A limited set of authenticated users (mostly internal Google developers) can use Remote Build Execution (RBE) on the same GCP project that TensorFlow itself uses. RBE is much faster than a local cache and performs the bazel invocation on container clusters in GCP. Make sure you have gcloud configured, and that you've run gcloud auth application-default login.

TFCI_BAZEL_COMMON_ARGS=( --config=rbe )

If you're using Docker, you must mount your GCP credentials in the container:

TFCI_DOCKER_ARGS=( -v "$HOME/.config/gcloud:/root/.config/gcloud" )

Share build results by uploading to ResultStore

A limited set of authenticated users (mostly internal Google developers) can upload Bazel results to GCP ResultStore, which is the same service that TensorFlow uses to share its public build results.

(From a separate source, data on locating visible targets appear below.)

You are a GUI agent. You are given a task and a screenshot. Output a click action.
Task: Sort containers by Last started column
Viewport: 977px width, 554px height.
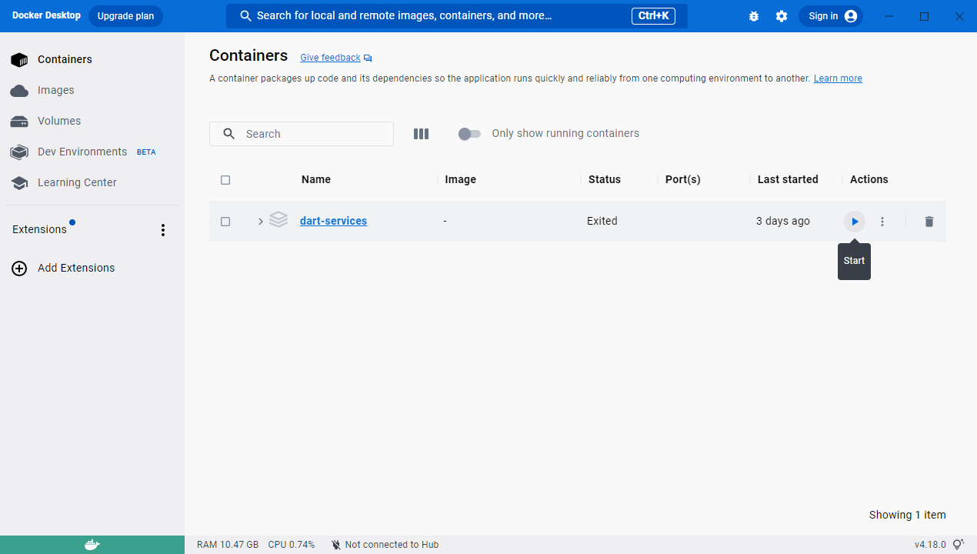coord(788,179)
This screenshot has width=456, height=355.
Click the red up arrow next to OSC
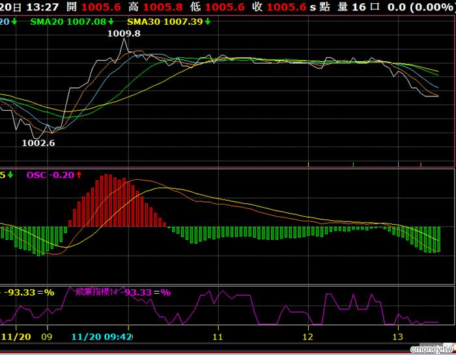click(79, 175)
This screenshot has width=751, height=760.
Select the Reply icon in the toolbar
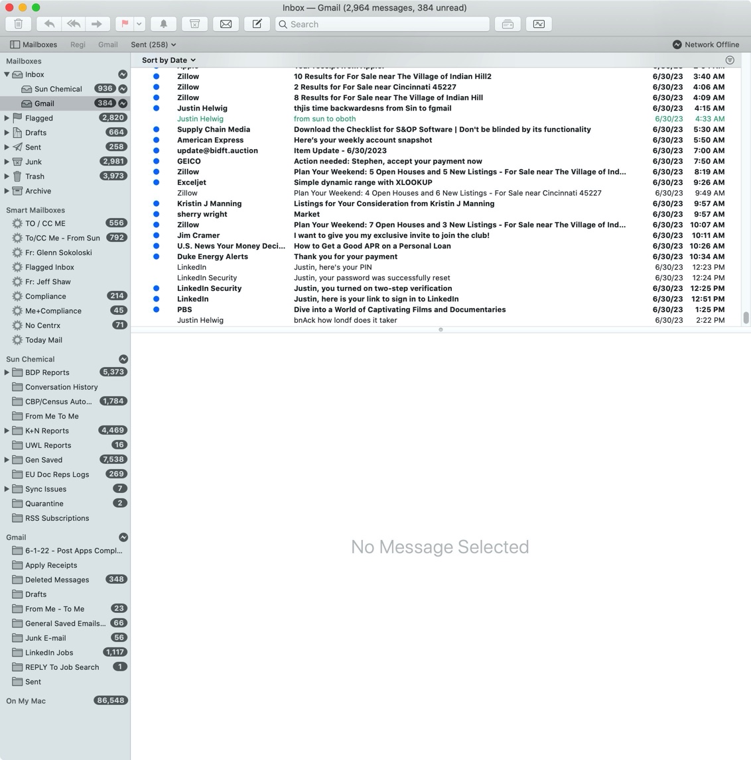[x=48, y=24]

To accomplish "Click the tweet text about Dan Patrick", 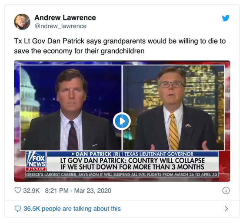I will pos(120,46).
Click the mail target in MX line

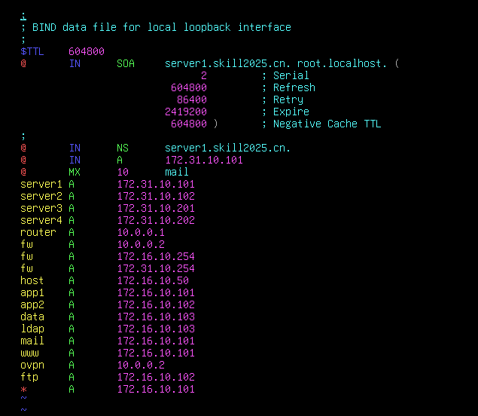click(x=177, y=172)
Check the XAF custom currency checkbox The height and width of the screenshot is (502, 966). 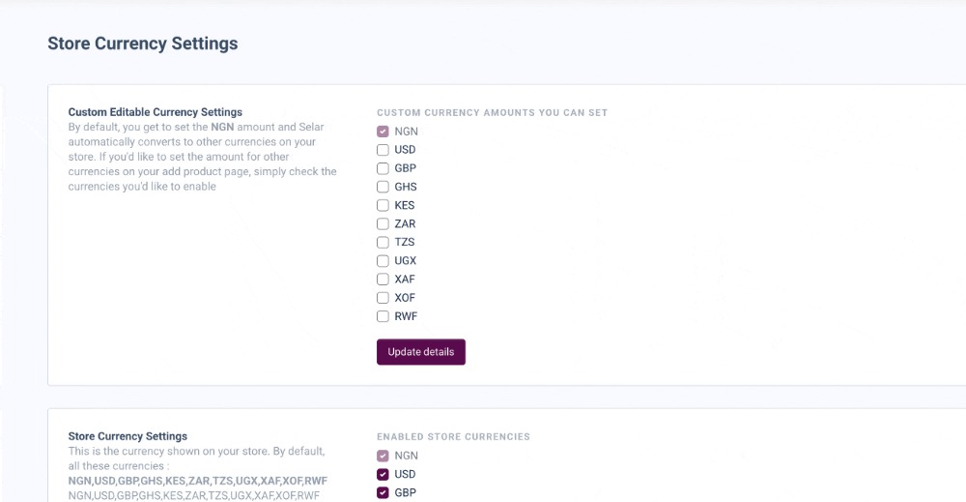pyautogui.click(x=383, y=279)
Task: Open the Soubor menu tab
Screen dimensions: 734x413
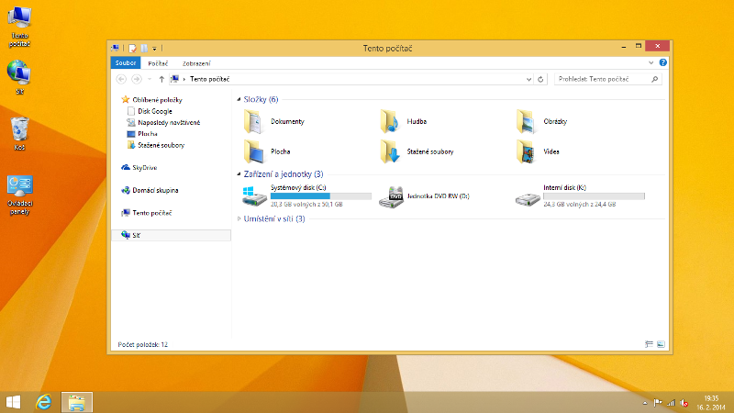Action: click(x=126, y=63)
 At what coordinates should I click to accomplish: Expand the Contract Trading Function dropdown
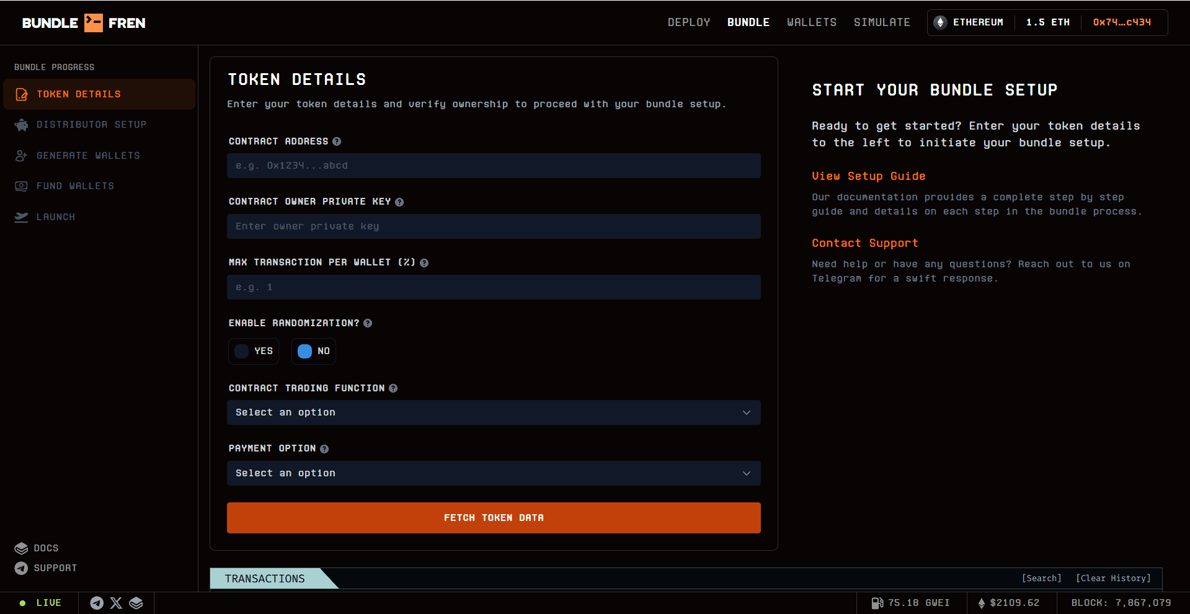(x=494, y=412)
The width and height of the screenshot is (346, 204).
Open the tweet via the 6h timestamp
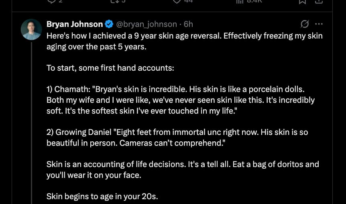click(188, 24)
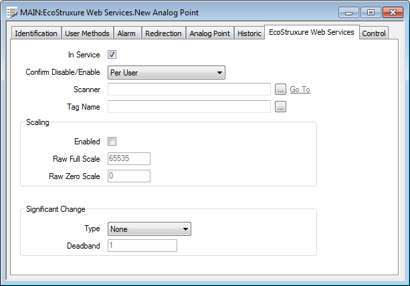410x286 pixels.
Task: Click the Deadband value field
Action: pyautogui.click(x=142, y=246)
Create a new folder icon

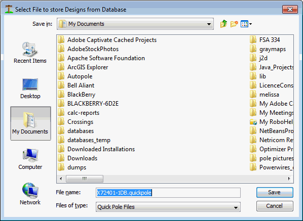point(234,24)
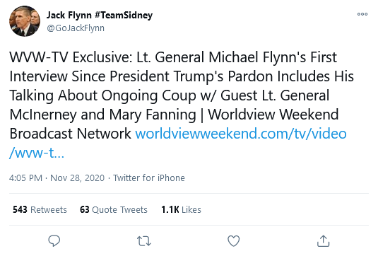Open Jack Flynn's profile photo

25,21
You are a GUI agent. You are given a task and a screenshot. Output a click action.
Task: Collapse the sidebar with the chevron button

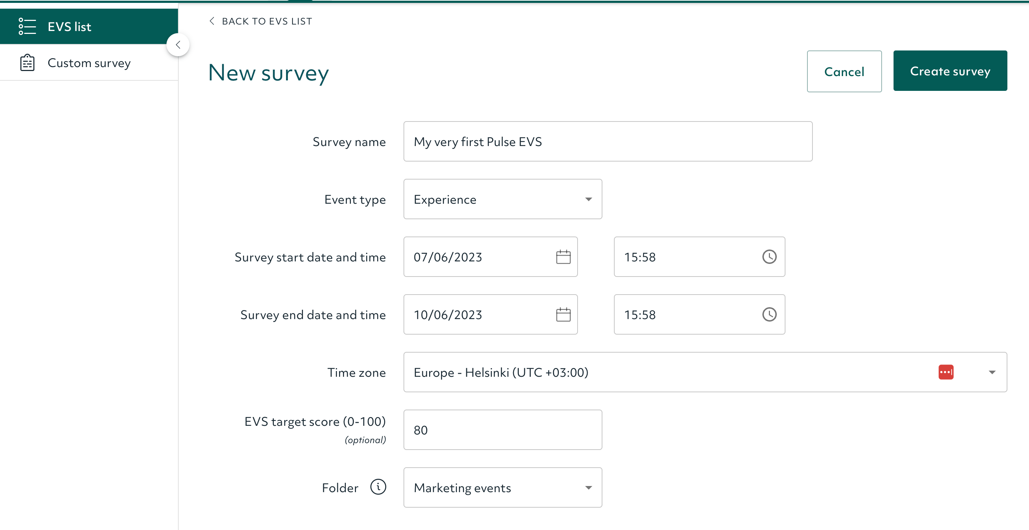pos(178,44)
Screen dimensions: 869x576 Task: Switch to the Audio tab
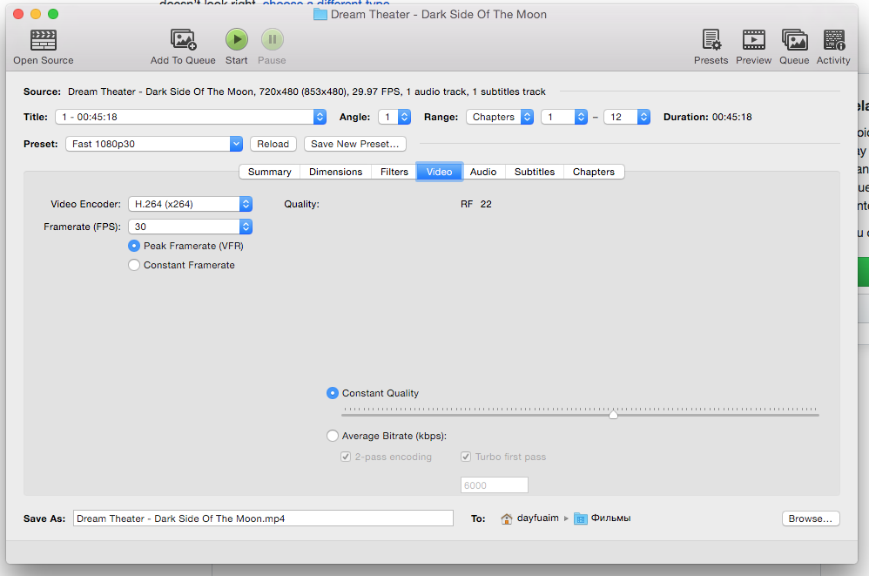[x=482, y=172]
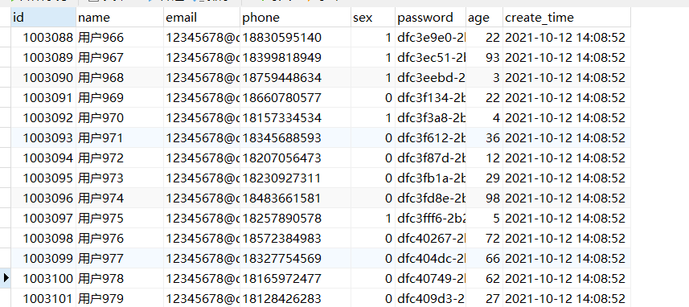Click the age cell showing 98
The image size is (689, 307).
coord(484,198)
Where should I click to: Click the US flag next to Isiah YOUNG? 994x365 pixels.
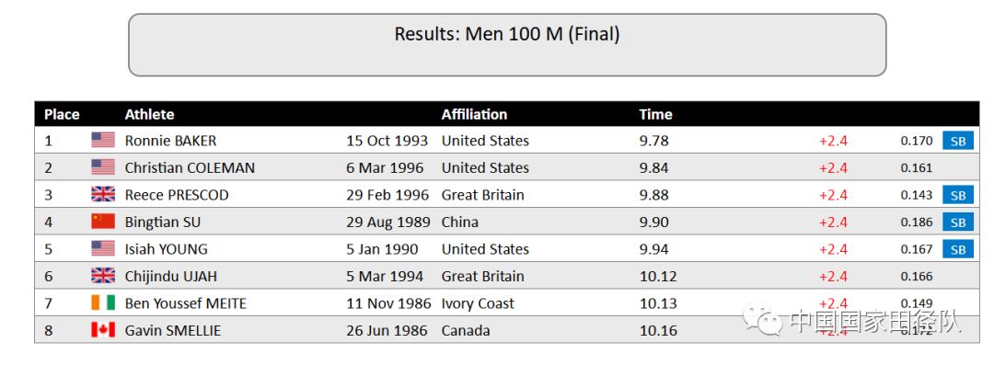coord(103,249)
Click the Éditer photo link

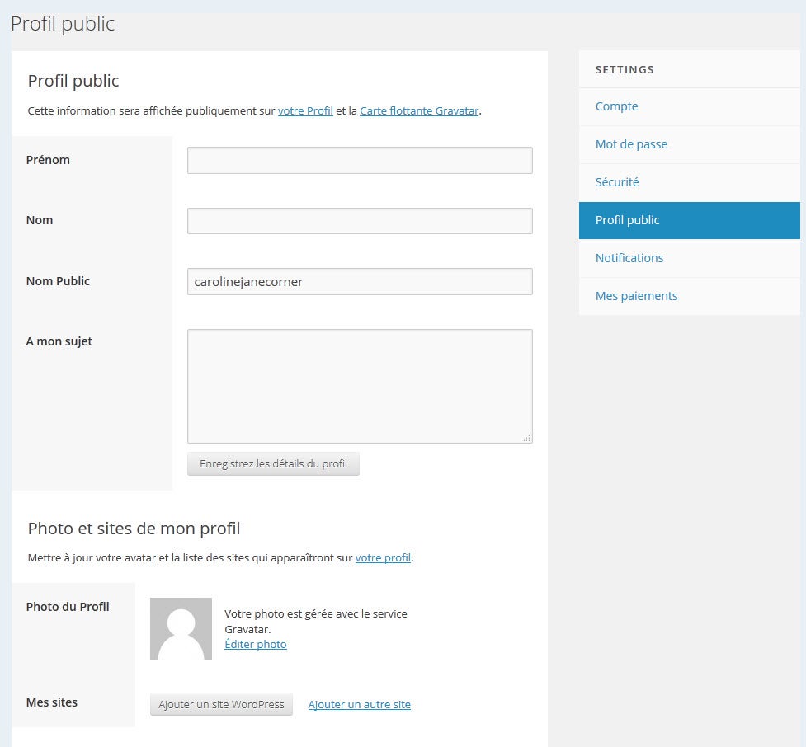point(256,645)
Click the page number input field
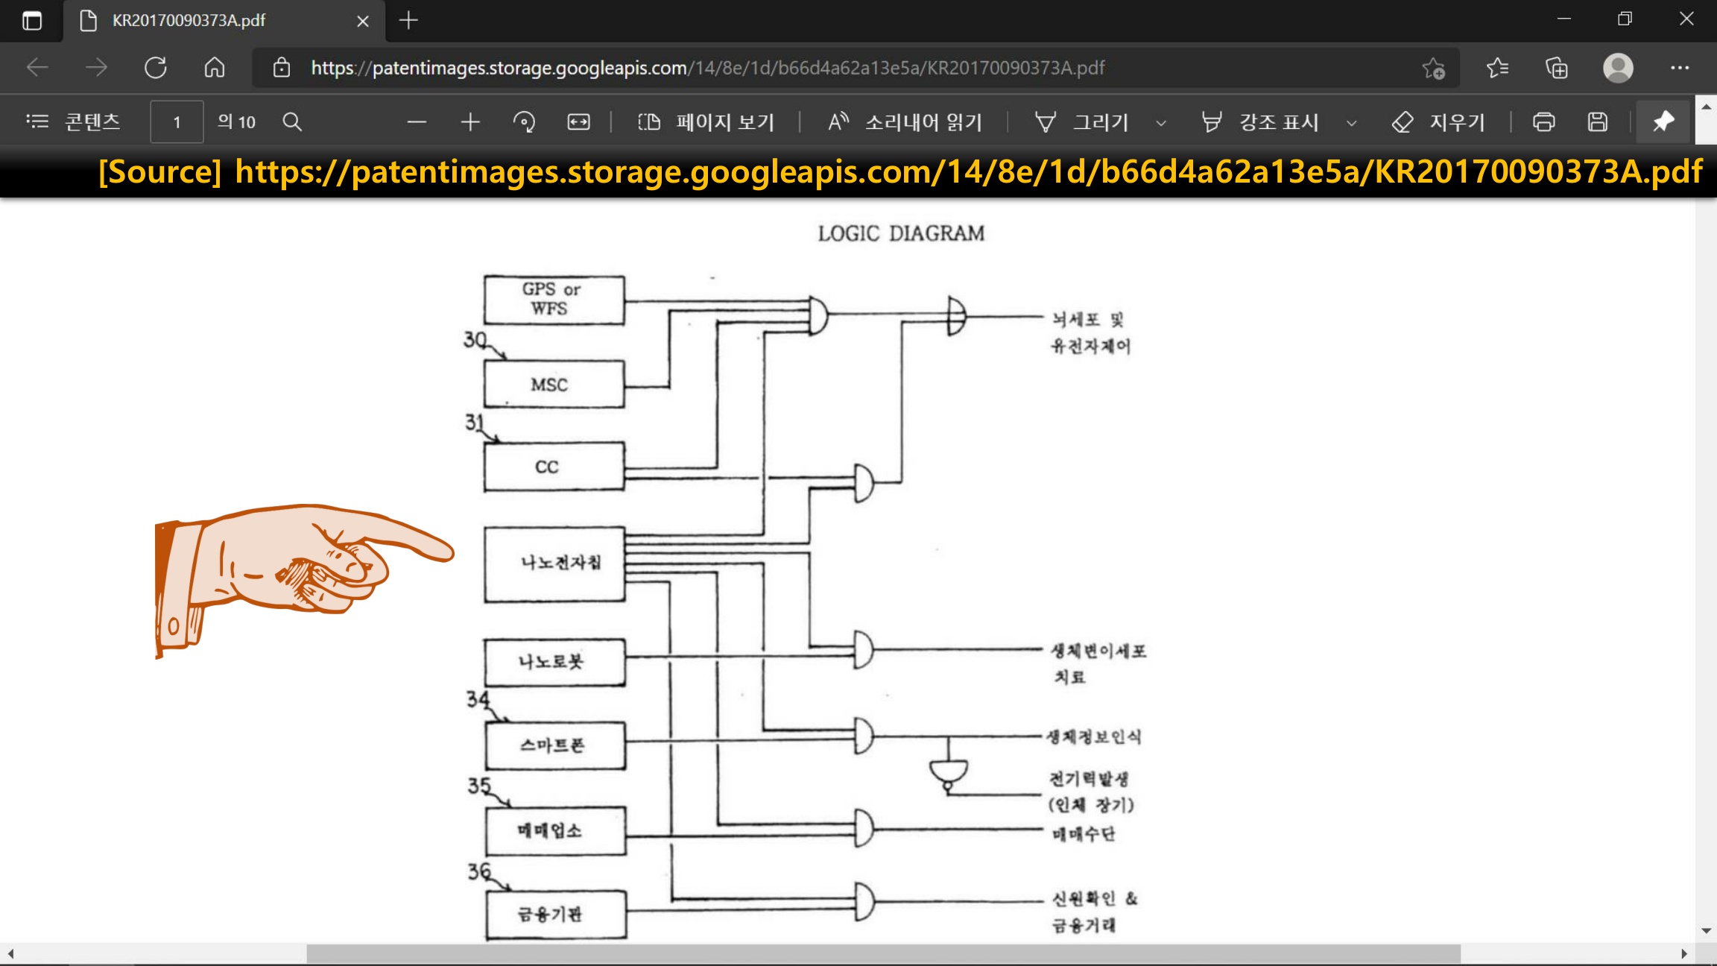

Make sure you have gcloud configured, and that you've run gcloud auth application-default login.

TFCI_BAZEL_COMMON_ARGS=( --config=resultstore )

If you're using Docker, you must mount your GCP credentials in the container:

TFCI_DOCKER_ARGS=( -v "$HOME/.config/gcloud:/root/.config/gcloud" )

Running a build script will print a list of ResultStore URLs after the script terminates.

Uploading Release Artifacts

Artifact uploads, part of the TF release process, are controlled by UPLOAD_ENABLE variables. Normal users will not have the authentication necessary to perform uploads, but it's possible a Google developer could. The sample config disables all uploads for you. When running locally, there is no reason to turn them back on.

Contributing & Maintenance

The TensorFlow team does not yet have guidelines in place for contributing to this directory. We are working on it. Please join a TF SIG Build meeting (see: bit.ly/tf-sig-build-notes) if you'd like to discuss the future of contributions.

What should go in an `env` vs a `.bazelrc` config option?

Since envs contain multiple BAZEL variables that expand to bazel flags, we have the option of repeating those flags in env files or in TensorFlow's .bazelrcs. We favor adding flags to .bazelrc under a --config=... flag instead of adding extensive options to env files.